Export-led agricultural strategies also increase the world’s vulnerability to high oil prices. Most donor agencies have encouraged the less industrialized countries to focus on the production of cash crops at the expense of staples for local consumption. As a result, people in these countries are forced to rely increasingly on imports of often subsidized cereals or those funded by food aid programmes. However, rising transport costs contribute to rising prices of food imports, making them ever less affordable. Fuel costs represent as much as 50 to 60 per cent of total ship operating costs.[1] From early 2007 to mid-2008, as fuel prices soared, the cost of shipping food aid climbed by about $50 per ton – a nearly 30 per cent increase, according to the United States Agency for International Development (Garber, 2008).
Meanwhile, many poor farmers who cannot afford machinery, fuels and commercial farm inputs find themselves at a disadvantage in the global food economy. Compounding this are agricultural policies in industrialized food-exporting countries that subsidize domestic producers and dump surpluses onto developing countries, thus adding to the economic disadvantages of the smallholder farmers in those countries. As a result, millions of those farmers are being driven out of business annually, those countries are giving increasing priority to production for export and they are witnessing a burgeoning landless poor urban class (whose immediate ancestors were subsistence farmers) that is chronically malnourished and hungry.

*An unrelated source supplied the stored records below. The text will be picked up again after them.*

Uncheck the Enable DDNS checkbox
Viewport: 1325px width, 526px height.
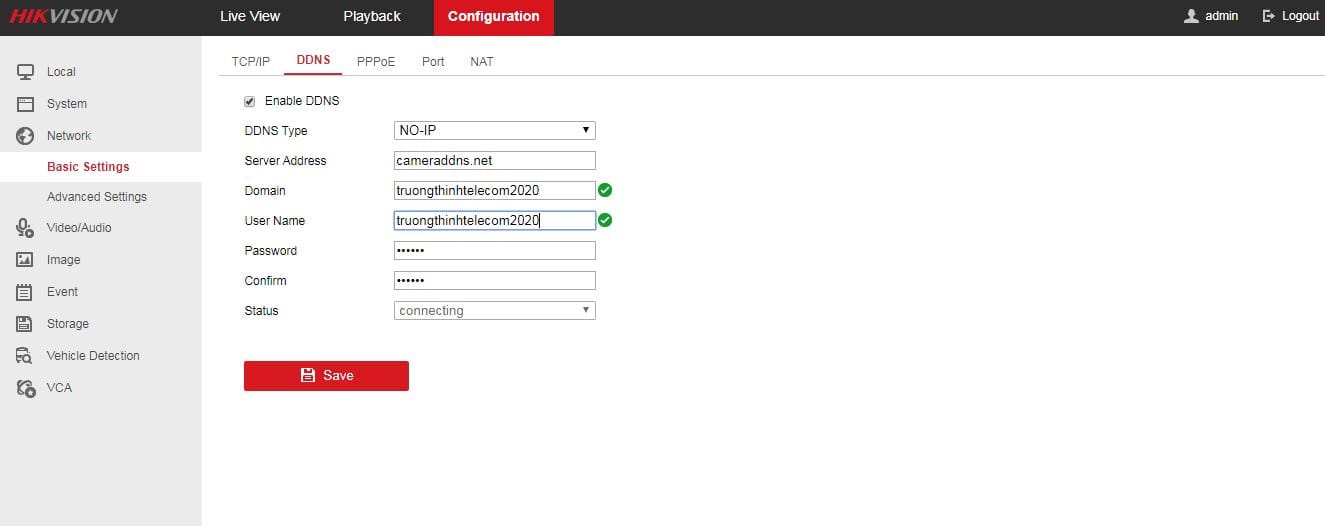pyautogui.click(x=250, y=101)
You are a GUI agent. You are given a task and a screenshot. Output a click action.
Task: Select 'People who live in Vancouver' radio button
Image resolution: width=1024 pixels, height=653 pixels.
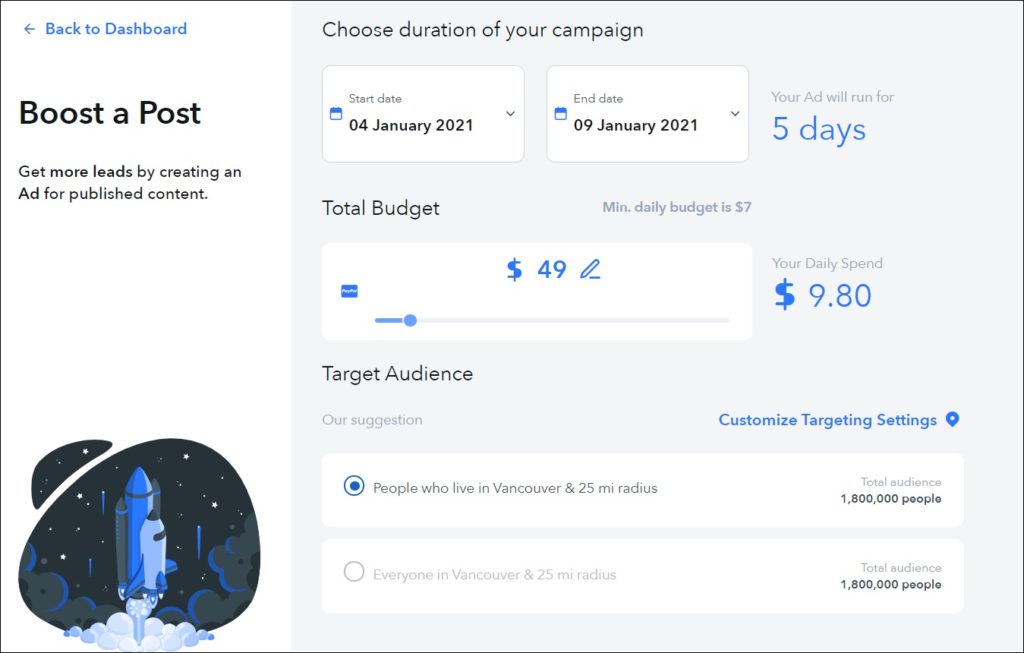point(354,487)
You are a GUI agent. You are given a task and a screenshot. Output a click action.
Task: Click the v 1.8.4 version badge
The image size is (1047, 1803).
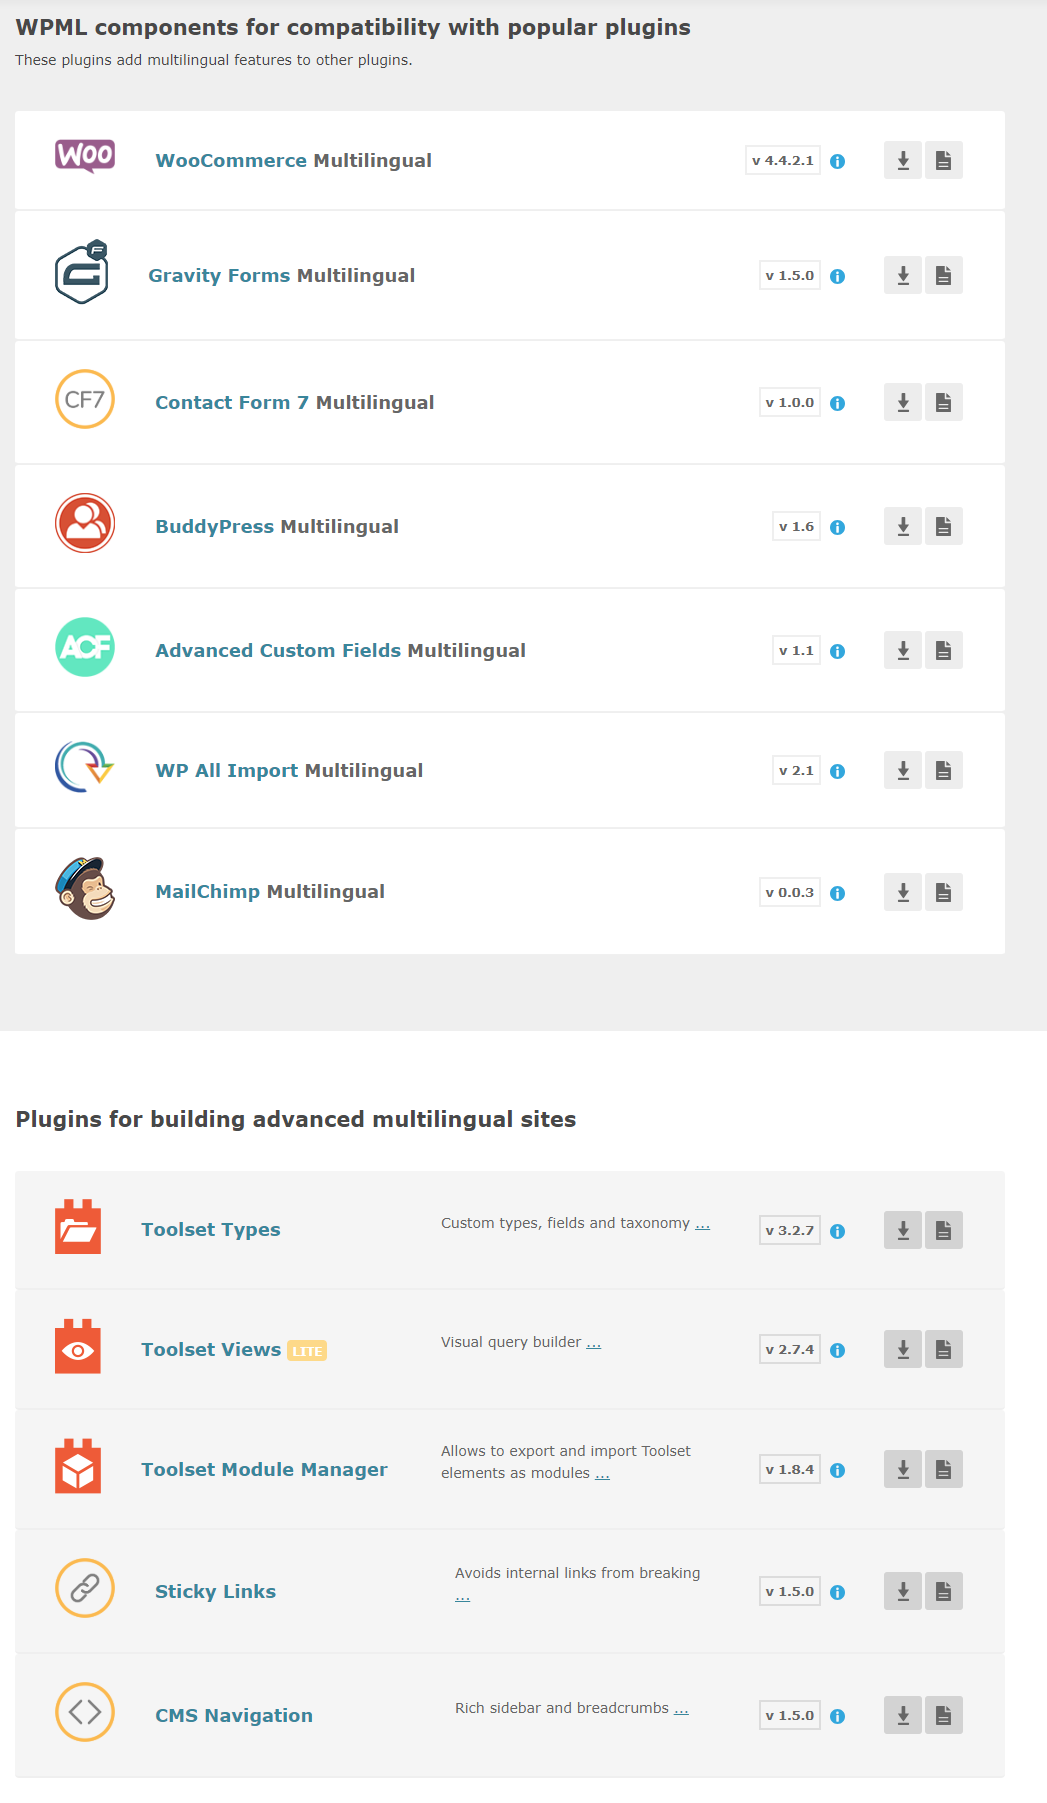[x=789, y=1469]
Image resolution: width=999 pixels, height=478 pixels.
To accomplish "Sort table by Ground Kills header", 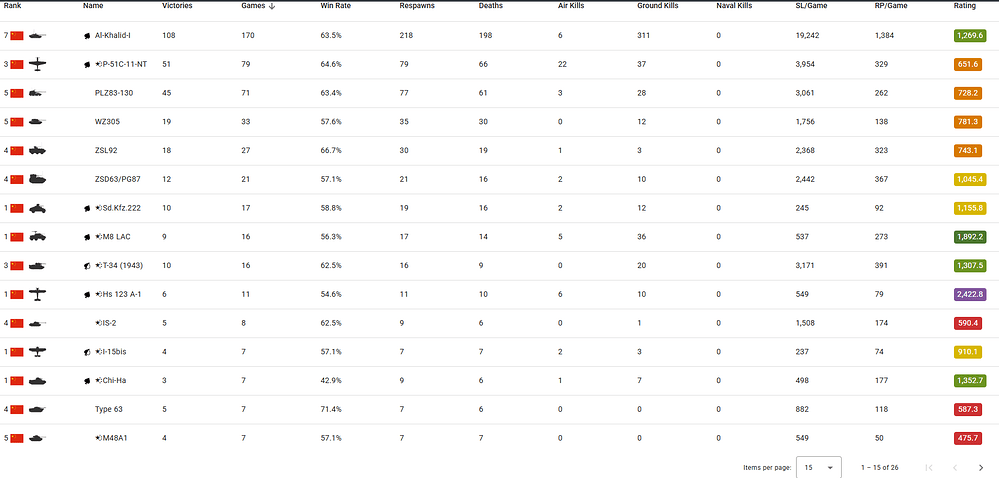I will (658, 6).
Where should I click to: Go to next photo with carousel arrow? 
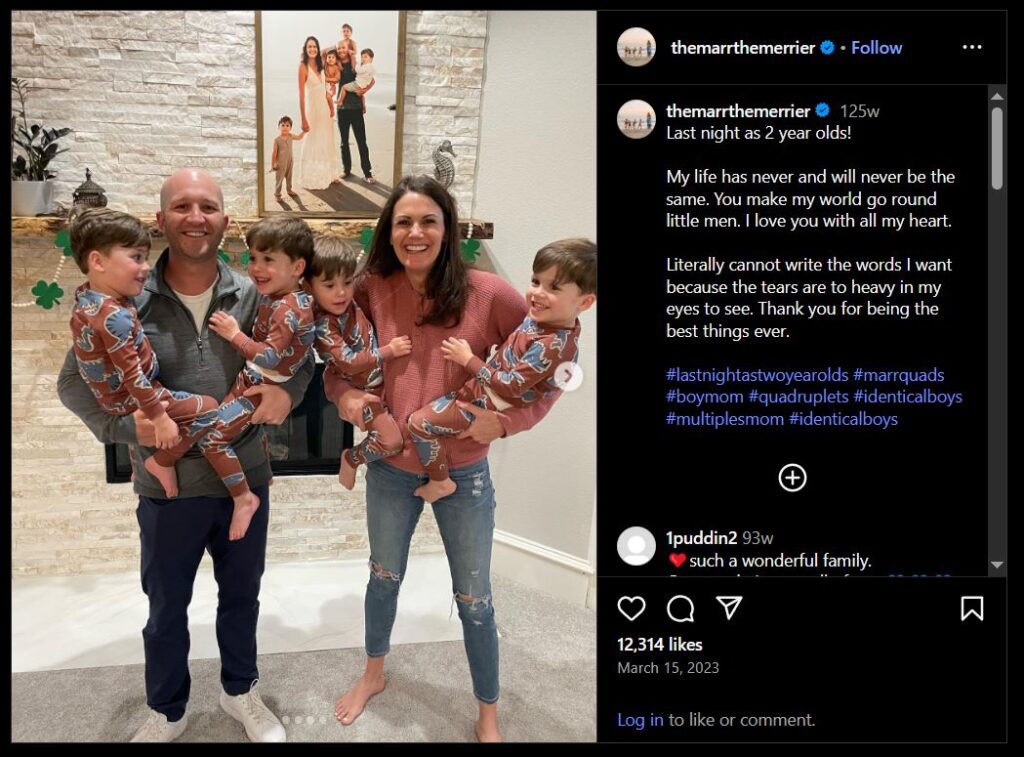pos(568,376)
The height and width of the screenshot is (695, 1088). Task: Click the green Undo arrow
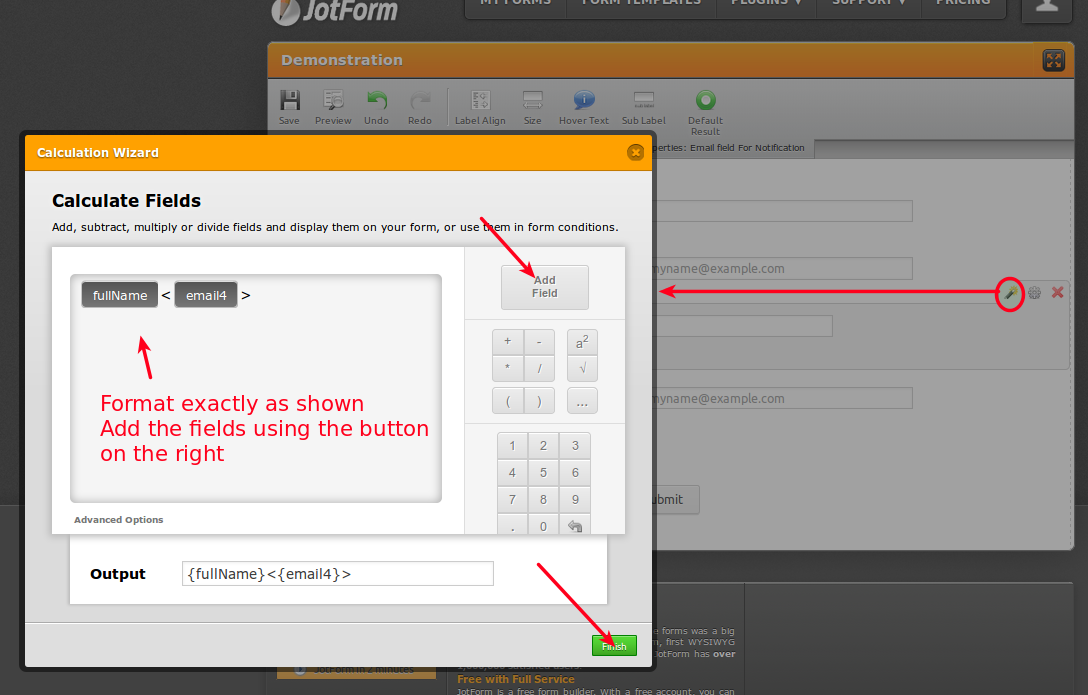(x=376, y=106)
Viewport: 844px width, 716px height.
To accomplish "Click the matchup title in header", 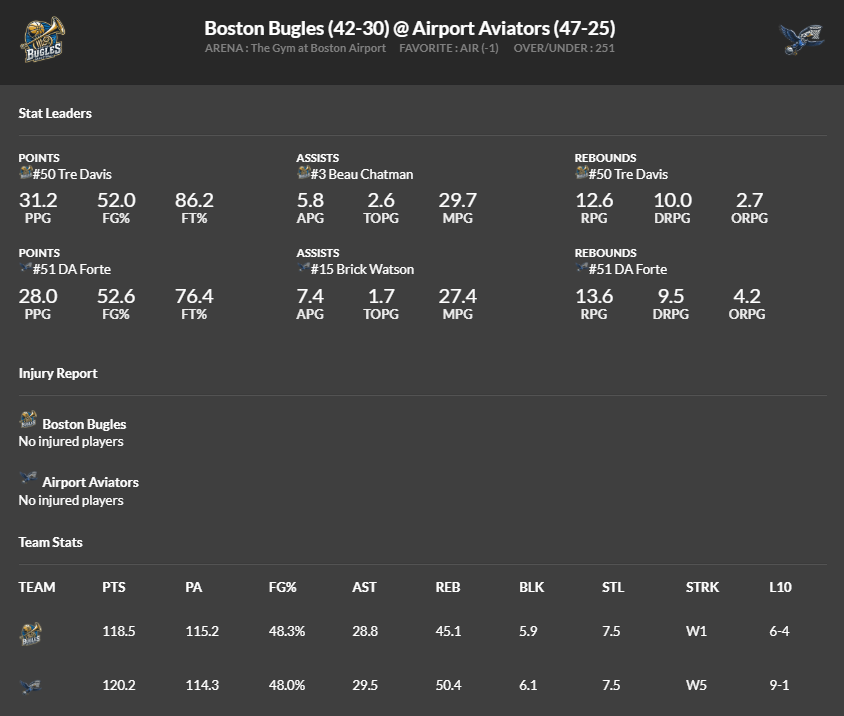I will [410, 28].
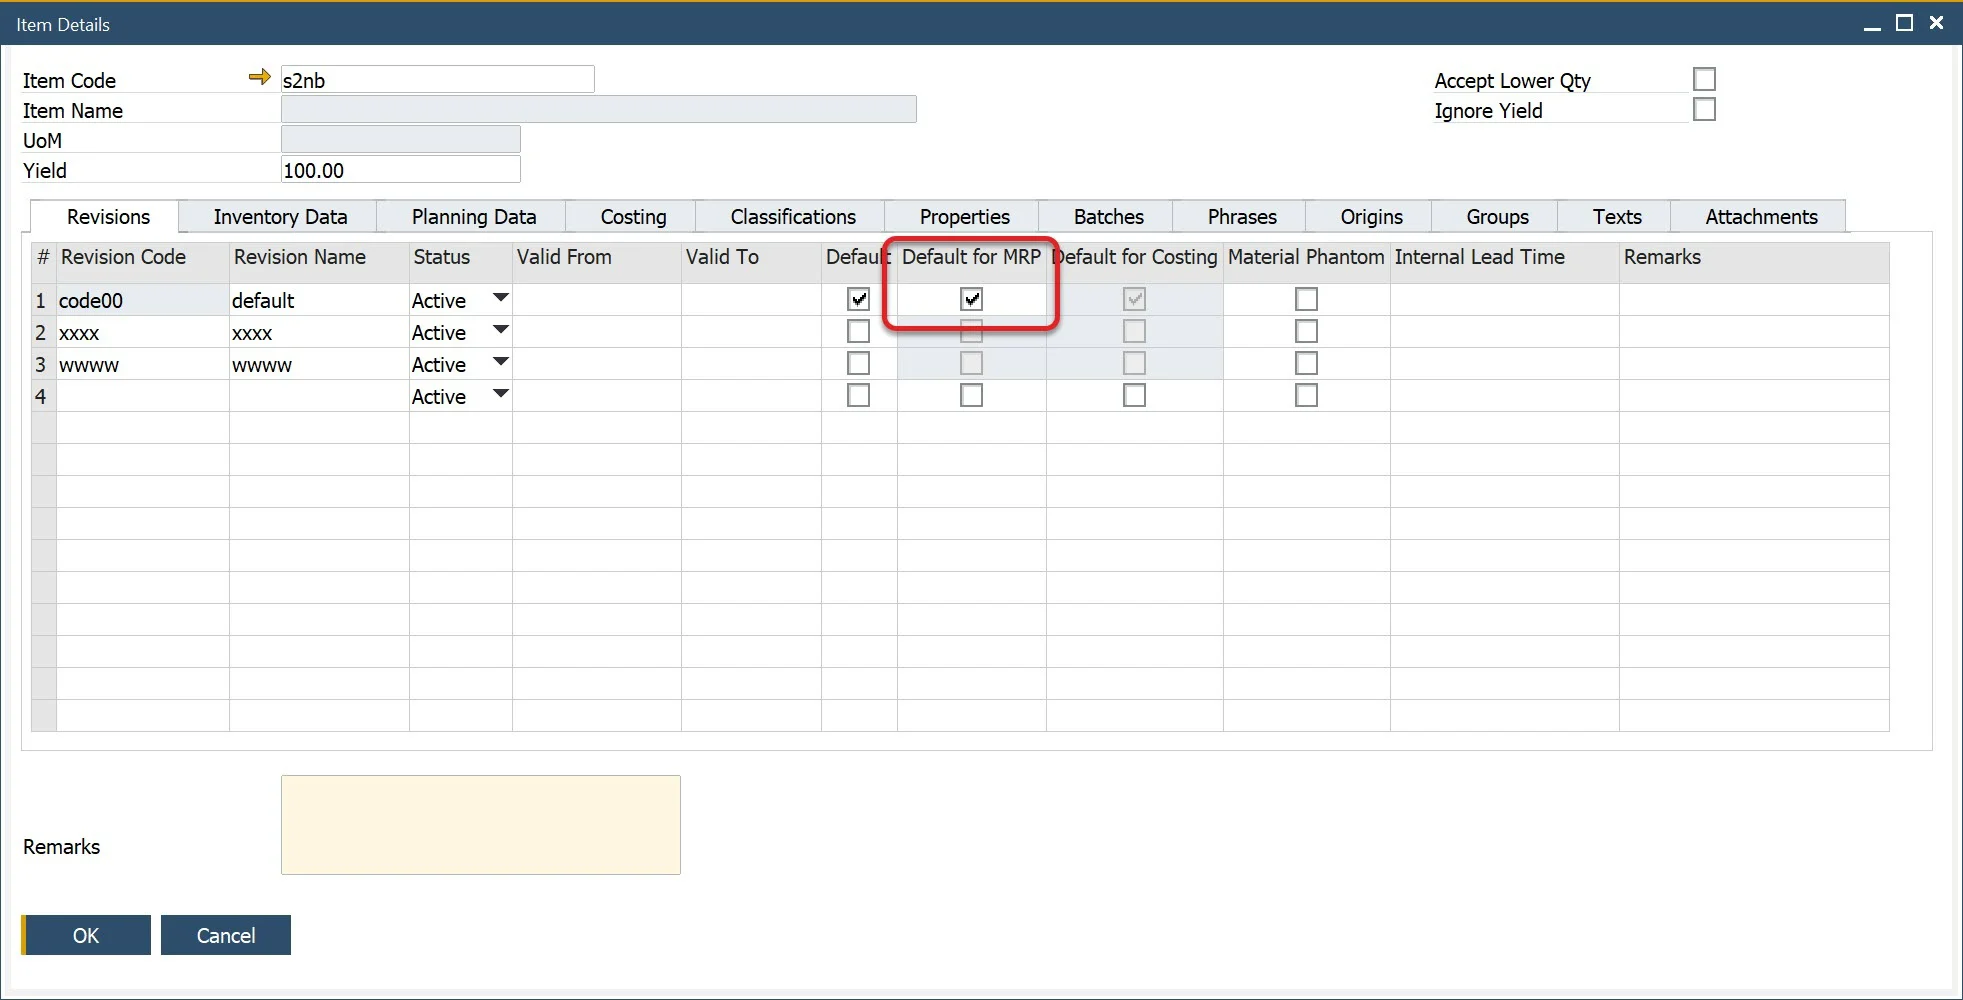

Soaring food and fuel prices have a disproportionate impact on developing countries and on poor people in developed countries. Americans, who, on average, spend less than one tenth of their income on food, are able to absorb the higher food prices more easily than the world’s poorest 2 billion people, who spend 50 to 70 per cent of their income on food.
Why are oil prices so high? Speculative investment in commodities plays a role, though there is a persuasive case to be made that oil prices would be rising even if oil futures speculation were entirely curtailed. The oil industry is changing, and rapidly. As Jeremy Gilbert, former chief petroleum engineer for BP, has put it, “The current fields we are chasing we’ve known about for a long time in many cases, but they were too complex, too fractured, too difficult to chase. Now our technology and understanding [are] better, which is a good thing, because these difficult fields are all that we have left” (Gilbert, 2011).
The trends in the oil industry are clear and undisputed: exploration and production are becoming more costly, and are giving rise to greater environmental risks, while competition for access to new prospective regions is generating increasing geopolitical tensions. According to the International Energy Agency, the rate of world crude oil production reached its peak in 2006.[IEA 2010a) The IMF has joined a chorus of energy industry analysts in concluding that scarcity and high prices are here to stay.[IMF 2011a, 2011b]
A collapse in demand for oil resulting from sharply declining global economic activity could cause oil prices to fall, as happened in late 2008. Indeed, this is a fairly likely possibility. But while it would make oil cheaper, it would not make fuel more affordable to most people. It is theoretically possible for the world to curb oil demand through policies that limit consumption, and it is also conceivable that some unexpected technological breakthrough could rapidly result in a cheap, effective alternative to petroleum. However, these latter two developments are rather improbable. Thus there is no likely scenario in which the services provided by oil will become more affordable within the context of a stable global economy at any time in the foreseeable future.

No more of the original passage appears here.